PROVIDED PASSAGE ->
<<<<

Commonly referred to as nose reshaping, rhinoplasty is a surgical procedure used to improve the function or appearance of the human nose.
Depending on how extensive the work being done is, rhinoplasty can be performed under a local anaesthetic or a general anaesthetic. It is also sometimes combined with other cosmetic surgery procedures, such as chin augmentation.
Rhinoplasty can alter the shape, size and length of the nose, and scarring is extremely minimal. It is also often performed after the nose is damaged through injury. Patients must extensively discuss their expectations and desires with their surgeon prior to undergoing rhinoplasty, to ensure that the correct end result is achieved.
Rhinoplasty can be performed for both functional and aesthetic reasons, either to aid breathing or to improve the way the nose looks. There are two different main types of surgery - open approach and closed approach.
Closed rhinoplasty - incisions are made inside the nostrils.
Open rhinoplasty - an incision is also made in the bottom of the columella, the bit of skin that separates the nostrils.
The changes made to the shape of the nose during rhinoplasty can be achieved by adding or removing bone or cartilage. Tissue and synthetic materials can also be implanted to alter the nose's appearance.

>>>>

WORK INSTRUCTION 1 -> According to the rhinoplasty passage, where are the incisions made in closed rhinoplasty?
WORK INSTRUCTION 2 -> Repeat the part of the rhinoplasty passage starting with "Closed rhinoplasty - incisions" and going on through "the nose's appearance.".
The material that comes next stands apart from the rhinoplasty passage.

GIVEN MATERIAL ->
<<<<

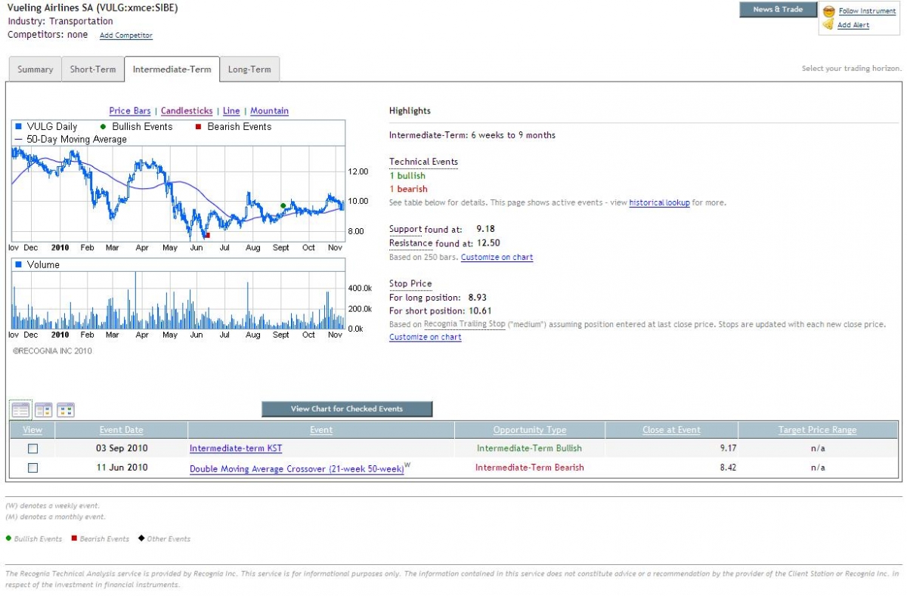Switch chart style to Candlesticks
The height and width of the screenshot is (596, 907).
(x=187, y=111)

>>>>

YOUR RESPONSE 1 -> Inside the nostrils.

YOUR RESPONSE 2 ->
Closed rhinoplasty - incisions are made inside the nostrils.
Open rhinoplasty - an incision is also made in the bottom of the columella, the bit of skin that separates the nostrils.
The changes made to the shape of the nose during rhinoplasty can be achieved by adding or removing bone or cartilage. Tissue and synthetic materials can also be implanted to alter the nose's appearance.